Environmentalism, like any movement, is prone to surges and ebbs of enthusiasm. And it is widely believed that any successful recycling program requires the constant prodding of people, whose natural inclination is to minimize the amount of time they spend dealing with their trash.
Ad campaigns, the familiar triangle logo, and getting recycling into school curriculums are considered imperative to get people to take their little blue bins out to the curb each week.
Lori Braunstein, an environmental advocate in Cherry Hill, travels around South Jersey making presentations at town halls and showing documentaries like Trashed.
"There are the people, environmentalists and people just into the outdoors, who are always going to recycle," she said. "But there is everyone else, and that's who we really focus on. Recycling is the entry point. People relate to it; they feel good about it."
Even for those willing, the myriad types of packaging materials and plastics can make recycling confusing.
Braunstein's father, Don Rosenblit, 80, said he struggles to make sense of it all.
"Do I put the plastic in from the strawberries and blueberries?" he asked. "My daughter tells me, but I keep forgetting."
Over the last few years, there have been signs New Jersey could be turning itself around.
In 2008, the Legislature reinstated the tax on dumping, which now generates $22 million a year for recycling education and infrastructure improvement.
And recycling firms have been upgrading their equipment, switching to so-called single-stream programs, which don't require people to separate bottles and papers and which are believed to increase the propensity to recycle.
Single stream has become standard practice across much of the country.

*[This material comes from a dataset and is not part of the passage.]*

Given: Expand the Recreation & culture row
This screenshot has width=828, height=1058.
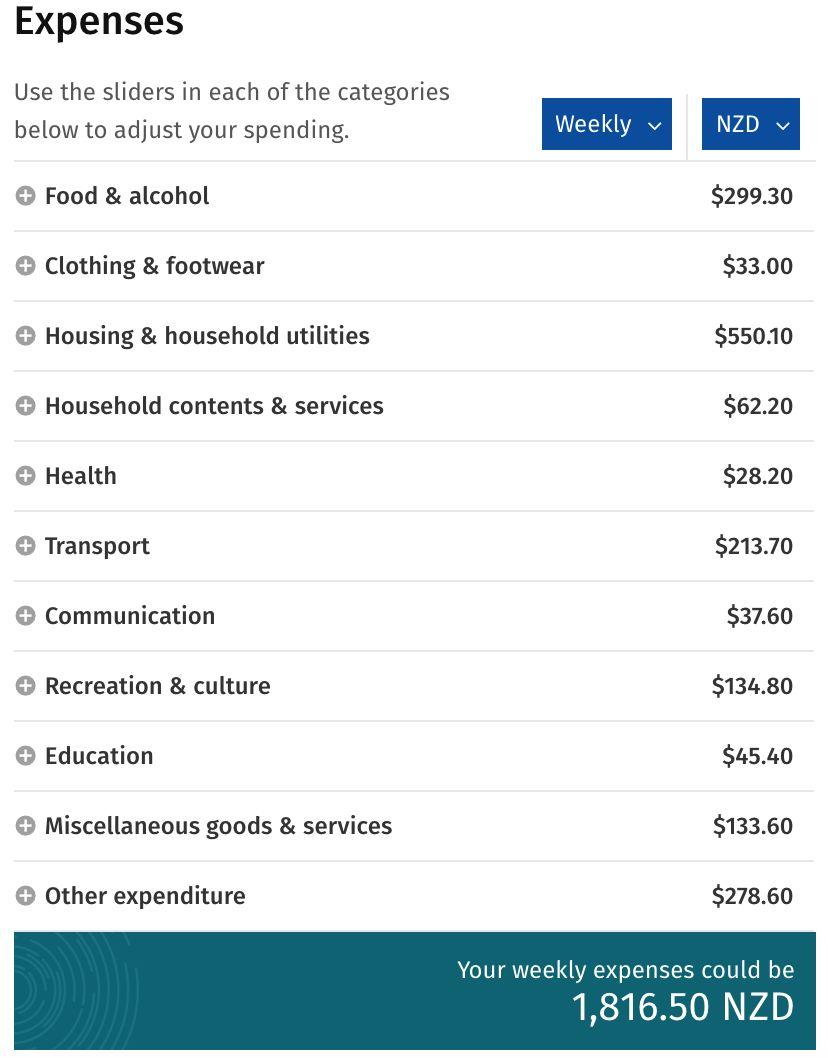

But some New Jersey recyclers, once pioneers in the industry, are using equipment more than two decades old, said Marie Kruzan, executive director of the Association of New Jersey Recyclers, an industry group.
Currently, only 141 out of New Jersey's almost 600 towns and cities have single-stream programs, according to the group.
ReCommunity, a recycling firm with operations in 10 states, converted two plants in Camden and Morris Counties to take mixed recyclables within the last three years and said recycling rates in those areas had increased by up to 40 percent.
"That's the way the industry is going," regional manager Bob Anderson said. "I believe the state of New Jersey will be converted to single stream within two years."
Some impact is already evident. Between 2005 and 2009, the recycling rate climbed 3 percentage points.
But recycling is already moving on to its next evolution.
Trash disposal and recycling in the United States is paid for entirely by taxpayers, but in Europe, where recycling rates are considerably higher, the process is subsidized by a levy on the consumer-products industry, Hershkowitz said.
States such as California and Washington are considering similar models, which, if passed, could mean a sort of sea change of the sort seen in New Jersey in the late 1980s.
Not that Hershkowitz is holding his breath.
"The corporations have lobbied aggressively to prevent that," he said.